The truth is that we do not and cannot live in a “me” world. The world is not about me and our lives cannot be about that either. Christ did not say “Love yourself”; instead he said love your neighbor as you love yourself. Christ was telling us to take that “m” in me and turn it upside down so that it made the word “we”. Jesus did not tell the rich man to go get more money, more possessions and more power for himself. He told him to sell everything that he had and give the money to the poor. He was trying to help that man see that “we” is more powerful that “me”. Unfortunately, that man wandered off unable to bring himself to turn his “m” upside down.
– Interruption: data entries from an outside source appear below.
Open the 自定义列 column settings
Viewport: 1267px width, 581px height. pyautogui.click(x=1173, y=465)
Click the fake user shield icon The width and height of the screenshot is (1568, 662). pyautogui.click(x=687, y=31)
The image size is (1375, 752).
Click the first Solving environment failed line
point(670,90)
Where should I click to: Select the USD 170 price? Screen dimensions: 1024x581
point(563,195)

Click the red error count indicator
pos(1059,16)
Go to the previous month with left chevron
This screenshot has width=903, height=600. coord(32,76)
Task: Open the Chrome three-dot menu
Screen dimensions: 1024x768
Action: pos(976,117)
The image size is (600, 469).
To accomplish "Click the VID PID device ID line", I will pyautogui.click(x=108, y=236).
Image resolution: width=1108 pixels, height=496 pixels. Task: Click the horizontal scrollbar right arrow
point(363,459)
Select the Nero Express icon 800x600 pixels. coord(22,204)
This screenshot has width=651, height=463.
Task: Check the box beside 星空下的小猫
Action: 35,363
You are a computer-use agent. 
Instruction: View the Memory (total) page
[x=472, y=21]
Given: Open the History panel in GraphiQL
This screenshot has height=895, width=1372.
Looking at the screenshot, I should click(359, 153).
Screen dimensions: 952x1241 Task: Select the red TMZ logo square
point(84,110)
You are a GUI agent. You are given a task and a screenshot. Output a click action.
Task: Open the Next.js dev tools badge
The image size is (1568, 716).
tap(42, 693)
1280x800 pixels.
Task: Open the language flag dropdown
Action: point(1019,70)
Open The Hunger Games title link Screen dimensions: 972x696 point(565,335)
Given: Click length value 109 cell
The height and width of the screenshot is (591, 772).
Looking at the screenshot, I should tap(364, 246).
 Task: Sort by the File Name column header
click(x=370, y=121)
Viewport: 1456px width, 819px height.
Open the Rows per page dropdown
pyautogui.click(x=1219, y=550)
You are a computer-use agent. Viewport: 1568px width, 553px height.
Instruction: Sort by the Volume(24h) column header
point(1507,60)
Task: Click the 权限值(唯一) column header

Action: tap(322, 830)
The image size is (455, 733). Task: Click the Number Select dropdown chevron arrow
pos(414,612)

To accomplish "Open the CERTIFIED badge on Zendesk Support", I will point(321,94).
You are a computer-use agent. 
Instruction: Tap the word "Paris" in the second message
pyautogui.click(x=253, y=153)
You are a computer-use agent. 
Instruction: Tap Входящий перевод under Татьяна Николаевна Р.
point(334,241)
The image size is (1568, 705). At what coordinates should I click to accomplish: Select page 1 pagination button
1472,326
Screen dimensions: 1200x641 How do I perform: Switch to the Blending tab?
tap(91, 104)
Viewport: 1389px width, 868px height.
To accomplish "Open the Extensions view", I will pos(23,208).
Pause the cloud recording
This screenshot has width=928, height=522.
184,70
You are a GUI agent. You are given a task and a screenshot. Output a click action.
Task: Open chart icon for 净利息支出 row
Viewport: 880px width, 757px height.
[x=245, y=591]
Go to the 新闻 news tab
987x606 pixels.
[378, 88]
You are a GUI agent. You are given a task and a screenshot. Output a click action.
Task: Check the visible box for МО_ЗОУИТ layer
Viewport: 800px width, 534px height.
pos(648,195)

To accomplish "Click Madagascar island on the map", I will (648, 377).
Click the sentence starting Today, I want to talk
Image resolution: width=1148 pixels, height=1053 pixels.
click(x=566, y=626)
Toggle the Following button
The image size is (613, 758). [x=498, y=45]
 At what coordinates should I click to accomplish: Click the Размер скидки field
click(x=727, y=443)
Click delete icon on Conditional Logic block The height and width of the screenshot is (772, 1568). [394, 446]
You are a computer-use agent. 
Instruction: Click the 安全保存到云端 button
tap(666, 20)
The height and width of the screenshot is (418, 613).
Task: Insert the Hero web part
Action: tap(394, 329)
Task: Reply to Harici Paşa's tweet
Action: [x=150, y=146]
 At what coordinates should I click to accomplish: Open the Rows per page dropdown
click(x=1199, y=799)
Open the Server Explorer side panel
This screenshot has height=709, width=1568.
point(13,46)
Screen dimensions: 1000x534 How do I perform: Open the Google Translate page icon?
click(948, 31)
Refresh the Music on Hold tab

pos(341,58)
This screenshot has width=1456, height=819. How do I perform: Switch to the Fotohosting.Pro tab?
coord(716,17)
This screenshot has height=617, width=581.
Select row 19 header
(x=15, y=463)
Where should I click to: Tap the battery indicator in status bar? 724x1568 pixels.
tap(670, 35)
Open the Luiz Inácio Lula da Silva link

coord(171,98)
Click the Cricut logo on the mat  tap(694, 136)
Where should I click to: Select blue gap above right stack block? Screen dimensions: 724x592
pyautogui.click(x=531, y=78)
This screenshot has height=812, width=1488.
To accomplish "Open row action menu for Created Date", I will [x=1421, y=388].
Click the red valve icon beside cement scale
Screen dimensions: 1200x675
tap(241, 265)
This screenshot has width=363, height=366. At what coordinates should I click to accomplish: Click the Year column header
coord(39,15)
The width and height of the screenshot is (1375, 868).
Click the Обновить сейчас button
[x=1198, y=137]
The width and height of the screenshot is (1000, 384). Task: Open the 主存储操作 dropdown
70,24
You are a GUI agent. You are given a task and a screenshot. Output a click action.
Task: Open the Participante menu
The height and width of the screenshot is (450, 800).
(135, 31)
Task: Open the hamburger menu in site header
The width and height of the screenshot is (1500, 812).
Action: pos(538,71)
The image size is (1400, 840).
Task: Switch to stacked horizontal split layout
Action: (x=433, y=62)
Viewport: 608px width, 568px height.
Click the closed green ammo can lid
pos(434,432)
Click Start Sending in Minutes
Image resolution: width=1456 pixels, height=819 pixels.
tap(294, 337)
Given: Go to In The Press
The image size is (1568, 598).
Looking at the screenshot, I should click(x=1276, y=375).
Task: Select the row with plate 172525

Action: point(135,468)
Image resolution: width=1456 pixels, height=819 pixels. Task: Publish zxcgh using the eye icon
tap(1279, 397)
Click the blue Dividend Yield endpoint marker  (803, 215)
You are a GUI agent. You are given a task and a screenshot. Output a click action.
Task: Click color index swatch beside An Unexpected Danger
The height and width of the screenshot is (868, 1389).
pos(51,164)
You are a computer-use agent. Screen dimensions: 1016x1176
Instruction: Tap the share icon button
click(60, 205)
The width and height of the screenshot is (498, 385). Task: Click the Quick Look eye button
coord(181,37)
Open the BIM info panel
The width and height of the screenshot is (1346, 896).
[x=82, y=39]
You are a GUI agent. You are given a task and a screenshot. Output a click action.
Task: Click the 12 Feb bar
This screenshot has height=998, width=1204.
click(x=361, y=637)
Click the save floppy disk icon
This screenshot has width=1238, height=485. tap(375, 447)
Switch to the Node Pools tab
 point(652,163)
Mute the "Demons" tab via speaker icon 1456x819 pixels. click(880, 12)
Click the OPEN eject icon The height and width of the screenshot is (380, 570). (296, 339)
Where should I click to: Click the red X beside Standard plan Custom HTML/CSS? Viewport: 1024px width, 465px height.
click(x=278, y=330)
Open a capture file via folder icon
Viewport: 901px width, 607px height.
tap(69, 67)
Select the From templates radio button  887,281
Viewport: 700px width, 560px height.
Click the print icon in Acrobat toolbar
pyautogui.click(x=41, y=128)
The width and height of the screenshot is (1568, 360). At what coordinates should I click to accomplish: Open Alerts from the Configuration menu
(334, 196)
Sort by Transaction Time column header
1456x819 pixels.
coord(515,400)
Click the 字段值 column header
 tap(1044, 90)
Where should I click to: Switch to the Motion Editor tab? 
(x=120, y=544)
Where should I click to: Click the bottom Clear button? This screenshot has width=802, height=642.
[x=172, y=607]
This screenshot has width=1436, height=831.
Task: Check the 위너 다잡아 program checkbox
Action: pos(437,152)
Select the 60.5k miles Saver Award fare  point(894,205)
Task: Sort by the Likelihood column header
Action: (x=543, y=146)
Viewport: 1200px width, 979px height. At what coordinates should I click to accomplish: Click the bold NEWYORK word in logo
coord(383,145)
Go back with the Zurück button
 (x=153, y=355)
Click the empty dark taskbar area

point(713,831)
There are those who have a knee-jerk reaction to any discussion of the “we” aspect of life – the common good for all. They immediately label it as Socialism and, out of their limited understanding of that term and their misguided prejudices, they dismiss it. That reaction is driven by the fear that becoming concerned about “we” means giving up something for “me”. Our lives are about much more than just money and possessions – they are about how we live them. It is time to stop and think about how focused you are upon the “me” and what you can do to turn your “m” upside down and become more about the “we” in your life – your family, your friends and all of the people that you’ve been leaving out because they were not part of “us”.
If you can do that, I think you’ll find that you are living a much more rewarding and fulfilling life. There is happiness, joy and reward to be found in “we” that are missing when you r focus in just upon “me”. Even if the “me” ends up with a little less, the reward to be found in focusing upon “we” more than lakes up for any sacrifice, made by me. The country that consistently ranks as having the happiest society in the world is Finland, followed by Denmark, Norway, Iceland, and The Netherlands. One might ask how societies in such remote and somewhat rugged locations be so happy? In all those countries there are societies more attuned to “we” than just to “me”. Even our neighbor to the north – Canada – provides an example of how much more friendly a society can be when it is more focused on “we” than “me”.
It all starts with each ”me”. Each me must each make the individual decision to focus more on the common good and not just on our own good. If enough “me’s” start doing that it will tum into an “us” that we can be proud to be a part of and “we” will all be better off.
What will you do today to turn your “m” upside down and become a “we” person?